Secondo una ricerca dell’University College of London (UCL), i nostri antenati si sono evoluti tre volte più velocemente nei 10 milioni di anni che seguirono l’estinzione dei dinosauri rispetto ai precedenti 80 milioni di anni.
Il team di studiosi ha trovato che la velocità dell’evoluzione dei mammiferi placentati – un gruppo che oggi comprende circa 5000 specie, tra cui gli esseri umani – è stata costante prima dell’evento della grande estinzione, ma ha accelerato notevolmente dopo, con la grande variabilità dei gruppi che vediamo oggi.
Ricostruzione di Tyrannosaurus rex – (credit: Sergio Martinez)

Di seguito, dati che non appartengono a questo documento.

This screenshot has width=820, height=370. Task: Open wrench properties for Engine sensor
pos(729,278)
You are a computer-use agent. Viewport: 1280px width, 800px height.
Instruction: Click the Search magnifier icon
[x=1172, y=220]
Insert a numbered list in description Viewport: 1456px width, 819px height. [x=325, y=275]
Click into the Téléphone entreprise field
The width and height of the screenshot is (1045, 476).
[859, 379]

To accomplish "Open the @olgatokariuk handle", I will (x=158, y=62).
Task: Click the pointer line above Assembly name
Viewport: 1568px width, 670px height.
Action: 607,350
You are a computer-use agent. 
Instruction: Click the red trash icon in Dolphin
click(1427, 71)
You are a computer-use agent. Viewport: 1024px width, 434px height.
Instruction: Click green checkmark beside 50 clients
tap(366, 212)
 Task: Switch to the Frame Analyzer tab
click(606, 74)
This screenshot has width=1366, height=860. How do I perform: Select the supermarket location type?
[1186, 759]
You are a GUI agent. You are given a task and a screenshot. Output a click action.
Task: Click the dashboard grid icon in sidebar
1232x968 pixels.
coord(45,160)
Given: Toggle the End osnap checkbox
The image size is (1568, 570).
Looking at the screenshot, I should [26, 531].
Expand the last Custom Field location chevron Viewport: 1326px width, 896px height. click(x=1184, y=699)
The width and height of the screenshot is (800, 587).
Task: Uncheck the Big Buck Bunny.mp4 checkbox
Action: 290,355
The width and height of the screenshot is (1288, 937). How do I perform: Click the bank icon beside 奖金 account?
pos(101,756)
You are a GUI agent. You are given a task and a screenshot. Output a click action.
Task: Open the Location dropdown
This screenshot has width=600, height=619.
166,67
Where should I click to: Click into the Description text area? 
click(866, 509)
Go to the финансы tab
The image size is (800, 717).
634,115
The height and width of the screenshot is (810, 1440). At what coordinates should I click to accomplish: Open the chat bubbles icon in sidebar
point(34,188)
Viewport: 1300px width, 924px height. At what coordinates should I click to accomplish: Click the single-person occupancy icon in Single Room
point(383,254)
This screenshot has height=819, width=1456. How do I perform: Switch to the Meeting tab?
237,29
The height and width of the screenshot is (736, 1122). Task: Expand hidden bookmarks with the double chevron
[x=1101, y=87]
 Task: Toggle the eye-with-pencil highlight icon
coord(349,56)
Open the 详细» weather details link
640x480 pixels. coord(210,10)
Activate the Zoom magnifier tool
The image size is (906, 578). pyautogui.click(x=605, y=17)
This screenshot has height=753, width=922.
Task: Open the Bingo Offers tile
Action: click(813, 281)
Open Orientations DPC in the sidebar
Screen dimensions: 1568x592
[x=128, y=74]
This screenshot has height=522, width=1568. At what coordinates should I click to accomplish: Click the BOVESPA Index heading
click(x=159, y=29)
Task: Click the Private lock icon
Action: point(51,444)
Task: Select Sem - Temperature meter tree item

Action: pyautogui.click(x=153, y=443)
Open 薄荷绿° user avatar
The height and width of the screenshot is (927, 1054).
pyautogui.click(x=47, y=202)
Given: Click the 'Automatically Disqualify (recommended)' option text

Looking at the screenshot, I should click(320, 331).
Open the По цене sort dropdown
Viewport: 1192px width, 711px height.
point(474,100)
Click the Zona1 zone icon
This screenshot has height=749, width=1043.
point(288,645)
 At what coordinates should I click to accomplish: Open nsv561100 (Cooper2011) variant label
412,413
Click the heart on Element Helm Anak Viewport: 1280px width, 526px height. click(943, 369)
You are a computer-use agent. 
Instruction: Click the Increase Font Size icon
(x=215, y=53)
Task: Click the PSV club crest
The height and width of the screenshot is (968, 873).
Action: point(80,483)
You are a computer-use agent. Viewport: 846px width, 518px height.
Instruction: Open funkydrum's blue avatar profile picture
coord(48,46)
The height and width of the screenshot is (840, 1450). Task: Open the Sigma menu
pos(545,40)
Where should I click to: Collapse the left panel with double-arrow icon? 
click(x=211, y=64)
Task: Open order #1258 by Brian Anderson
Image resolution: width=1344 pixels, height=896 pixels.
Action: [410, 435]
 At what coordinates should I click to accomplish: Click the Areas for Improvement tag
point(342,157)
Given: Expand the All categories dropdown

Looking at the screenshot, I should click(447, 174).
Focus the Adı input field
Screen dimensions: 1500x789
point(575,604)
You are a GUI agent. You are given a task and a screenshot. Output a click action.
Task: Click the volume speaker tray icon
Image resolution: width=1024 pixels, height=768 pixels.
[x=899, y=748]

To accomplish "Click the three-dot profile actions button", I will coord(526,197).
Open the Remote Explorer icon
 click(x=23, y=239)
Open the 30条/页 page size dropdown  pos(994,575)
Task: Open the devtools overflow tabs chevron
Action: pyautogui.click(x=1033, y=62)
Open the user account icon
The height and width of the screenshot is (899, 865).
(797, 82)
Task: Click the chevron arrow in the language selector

Thomas Halliday, biologo evoluzionista e ricercatore del Dipartimento di Genetica, Evoluzione e Ambiente all’UCL, ha dichiarato:
“L’estinzione dei dinosauri non aviani giovò ai nostri antenati – i primi mammiferi placentati – dal momento che iniziò a diminuire il numero dei gruppi di mammiferi in competizione.
Una volta venuta meno la presenza dei grandi rettili, i mammiferi placentati all’improvviso si evolsero rapidamente in nuove forme.
“In particolare, abbiamo scoperto che gli individui di un gruppo, chiamato Laurasiatheria – evolutosi sul supercontinente di Laurasia, dopo la frammentazione della Pangea ndr) – aumentarono rapidamente le loro dimensioni corporee e la loro diversità ecologica, iniziando un percorso che li avrebbe condotti verso il moderno gruppo comprendente mammiferi estremamente differenti, quali pipistrelli, gatti, rinoceronti, balene, mucche, toporagni e ricci”.
Il team ha scoperto che l’ultimo antenato comune a tutti i mammiferi placentati visse nel periodo Tardo Cretaceo, circa tre milioni di anni prima che i dinosauri non-aviani si estinguessero, intorno ai 66 milioni di anni fa.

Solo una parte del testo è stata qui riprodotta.